We would change, according to our notion, the titles which discriminated this distinguished pentarchy. Albert the Great would be the Philosopher, Aquinas the Theologian, Bonaventura the Mystic, Duns Scotus the Dialectician, Ockham the Politician. It may be said of Scholasticism, as a whole, that whoever takes delight in what may be called gymnastic exercises of the reason or the reasoning powers, efforts which never had, and hardly cared to have, any bearing on the life, or even on the sentiments and opinions of mankind, may study these works, the crowning effort of Latin, of Sacerdotal, and Monastic Christianity, and may acquire something like respect for these forgotten athletes in the intellectual games of antiquity. They are not

of so much moment in the history of religion, for their theology was long before rooted in the veneration and awe of Christendom; nor in that of philosophy, for except what may be called mythological subtilties, questions relating to the world of angels and spirits, of which, according to them, we might suppose the revelation to man as full and perfect as that of God or of the Redeemer, there is hardly a question which has not been examined in other language and in less dry and syllogistic form. There is no acute observation on the workings of the human mind, no bringing to bear extraordinary facts on the mental, or mingled mental and corporeal, constitution of our being.
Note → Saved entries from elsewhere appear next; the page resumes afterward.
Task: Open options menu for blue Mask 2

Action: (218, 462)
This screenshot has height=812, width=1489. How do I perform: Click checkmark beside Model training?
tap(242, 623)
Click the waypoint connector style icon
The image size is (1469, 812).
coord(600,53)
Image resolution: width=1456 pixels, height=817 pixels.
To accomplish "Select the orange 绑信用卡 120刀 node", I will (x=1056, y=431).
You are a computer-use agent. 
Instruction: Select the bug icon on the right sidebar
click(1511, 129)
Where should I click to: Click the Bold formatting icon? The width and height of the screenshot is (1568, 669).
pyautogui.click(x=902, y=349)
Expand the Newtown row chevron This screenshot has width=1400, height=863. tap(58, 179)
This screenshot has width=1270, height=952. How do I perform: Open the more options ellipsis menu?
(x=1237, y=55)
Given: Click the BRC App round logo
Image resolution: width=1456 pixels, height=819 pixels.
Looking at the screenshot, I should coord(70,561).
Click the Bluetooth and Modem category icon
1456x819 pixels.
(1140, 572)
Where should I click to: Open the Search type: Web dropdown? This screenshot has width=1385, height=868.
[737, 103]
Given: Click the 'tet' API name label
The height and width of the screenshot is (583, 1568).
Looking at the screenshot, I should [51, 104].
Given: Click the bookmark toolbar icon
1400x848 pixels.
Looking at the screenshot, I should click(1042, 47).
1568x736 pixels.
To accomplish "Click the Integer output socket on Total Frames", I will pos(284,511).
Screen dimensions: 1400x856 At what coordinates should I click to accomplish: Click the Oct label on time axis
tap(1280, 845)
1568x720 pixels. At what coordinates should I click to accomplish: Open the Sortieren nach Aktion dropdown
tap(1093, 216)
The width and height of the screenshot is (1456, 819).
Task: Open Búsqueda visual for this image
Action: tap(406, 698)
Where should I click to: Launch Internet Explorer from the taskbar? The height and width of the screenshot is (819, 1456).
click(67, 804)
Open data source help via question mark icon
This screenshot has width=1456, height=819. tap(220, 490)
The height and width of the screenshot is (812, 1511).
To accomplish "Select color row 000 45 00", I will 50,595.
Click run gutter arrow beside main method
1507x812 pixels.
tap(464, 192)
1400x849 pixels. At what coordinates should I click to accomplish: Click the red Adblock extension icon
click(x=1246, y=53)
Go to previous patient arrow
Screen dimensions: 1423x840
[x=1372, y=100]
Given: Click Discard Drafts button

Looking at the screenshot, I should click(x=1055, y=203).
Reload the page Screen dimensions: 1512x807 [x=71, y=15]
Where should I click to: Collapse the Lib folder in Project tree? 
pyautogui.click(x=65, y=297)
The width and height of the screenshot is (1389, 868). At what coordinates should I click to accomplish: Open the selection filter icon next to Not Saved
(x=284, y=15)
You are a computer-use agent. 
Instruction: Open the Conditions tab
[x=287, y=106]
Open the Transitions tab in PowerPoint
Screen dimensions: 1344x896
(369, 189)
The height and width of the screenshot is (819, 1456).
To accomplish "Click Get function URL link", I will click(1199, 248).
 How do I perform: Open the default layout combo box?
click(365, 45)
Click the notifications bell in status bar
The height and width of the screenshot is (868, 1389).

With all their researches into the unfathomable they have fathomed nothing; with all their vast logical apparatus, they have proved nothing to the satisfaction of the inquisitive mind. Not only have they not solved any of the insoluble problems of our mental being, our primary conceptions, our relations to God, to the Infinite, neither have they (a more possible task) shown them to be insoluble.